With partners in Houston and New York, he cofounded COSCO Capital Canada in 2001. With his partners, Lane built this New York-based private equity investment bank into the leading oil and gas private equity focused investment bank in North America, before selling the company to New York brokerage firm Rodman & Renshaw in early 2007.
They would originate and start up oil and gas companies, and market them to private equity funds. They only worked with private companies, at a time when the public junior market was going crazy. Some examples were McCaw Energy, Action Energy and Stratagem Energy. These firms would explore and develop a field, then sell it to an energy trust. By 2007, they had completed 42 startups in North America.
They sold the company at the peak of the New York Wall Street investment bank market, selling four months before the crash. Lane remained with Redman & Renshaw on contract for another two years, commuting from Calgary to New York. He left in mid-2010 and started writing the business plan for Steel Reef.
He took more than two years writing that business plan. The company was launched in November 2012.
He brought in two good friends as key advisors, Dean Potter and Neil Roszell (both of whom have also received the Saskatchewan Oilman of the Year award). They kept directing Lane towards Saskatchewan. Dean’s company, Elkhorn Resources, was in need of sour gas processing near Northgate, where they had done extensive work. Steel Reef’s first gas plant, North Portal I, was in response to that need, launching the company.
As with his other ventures, Lane brought on two young partners, Scott Southward and Austin Voss.
Together with the backing of PFM Capital in Regina, construction was started in the spring of 2013. It was the first gas plant in the area built in ages. Steel Reef remains, to this day, PFM’s largest investment, with multiple rounds of backing.
North Portal went into operation in 2014, with a second phase completed in 2015. A new plant was also built at Alameda in 2015. The next year Steel Reef bought the Kisbey gas plant from ATCO and Nottingham gas plant from NAL. In 2018, the Steelman gas plant was acquired from Plains Midstream.

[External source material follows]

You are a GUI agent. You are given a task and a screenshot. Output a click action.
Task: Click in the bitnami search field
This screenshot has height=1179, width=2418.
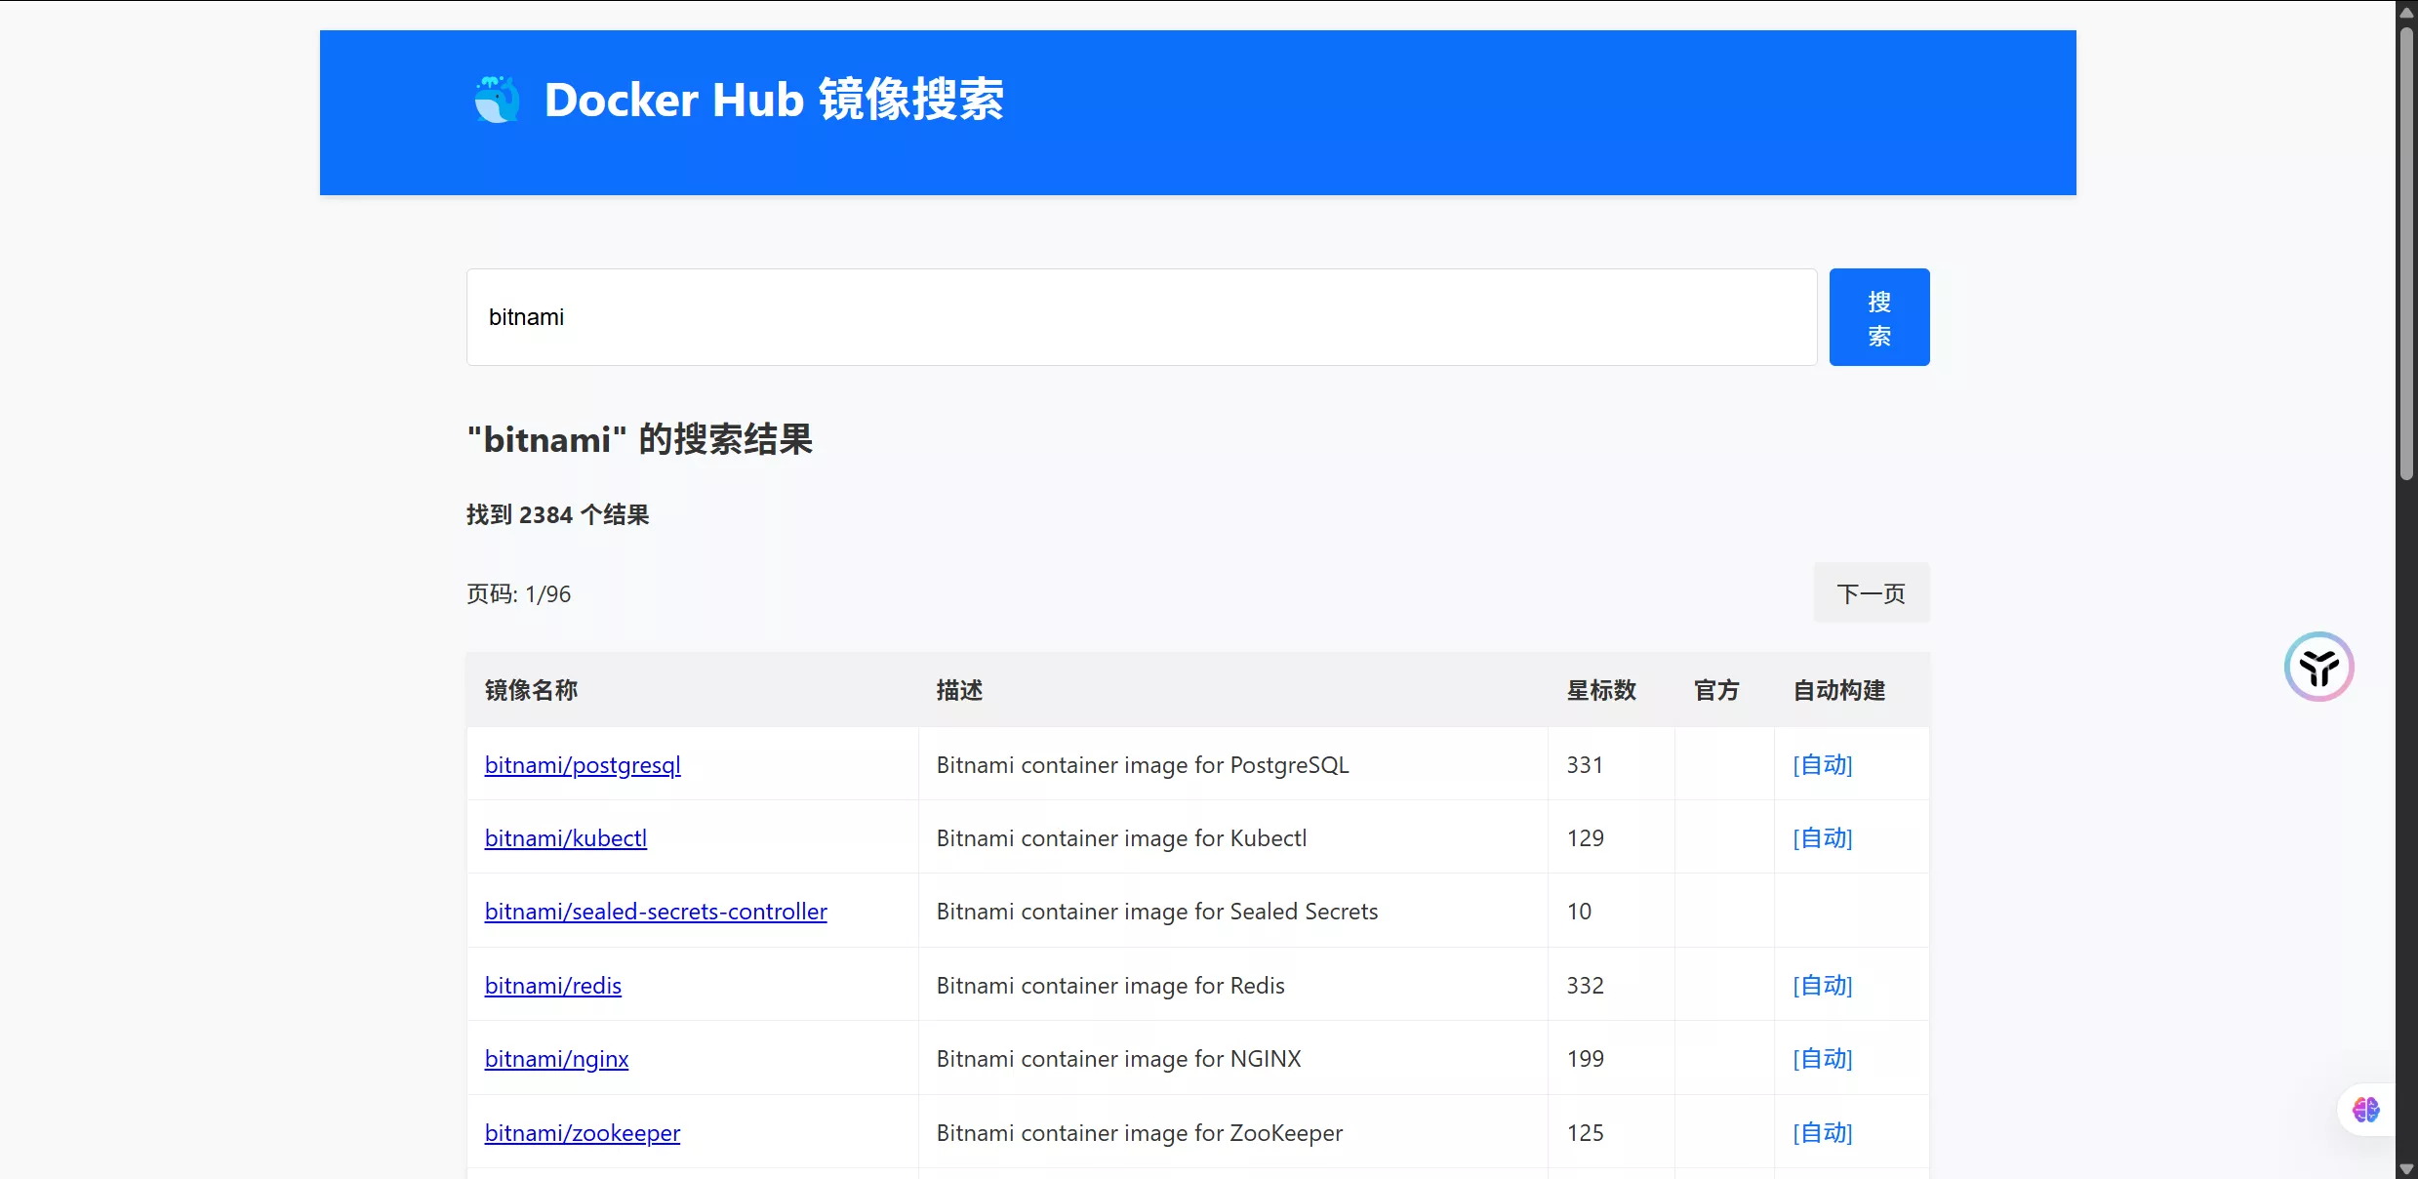pyautogui.click(x=1141, y=317)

In the meantime, Steel Reef built an oil pipeline and terminal in the Viking play, from Plato to Kerrobert. By 2018 they bought the Coleville gas plant and gathering system from TransGas.
In 2019 Steel Reef bought the Lignite, North Dakota, gas plant and gathering system. The year before, they built a short one-kilometre pipeline from North Dakota to Saskatchewan at North Portal. This was a significant feat as they were able to secure a Presidential Permit to do so, something the Keystone XL pipeline struggled with for the better part of a decade.
Lane notes that the midstream business is like a tortoise race, and you always have to be looking ahead four or five years, as it takes a year to raise money. His job is to be strategizing three years out. Their goal is to develop the associated gas system in Saskatchewan and do similar work in North Dakota. An office was recently opened in Denver to that end.
In 2017, Lane was the Saskatchewan graduating class valedictorian of the Institute of Corporate Directors.
He has served on the board of the Kid’s Cancer Foundation and New Jane Institute for Oncology Research.
Lane and Shannon have four children and reside in Calgary.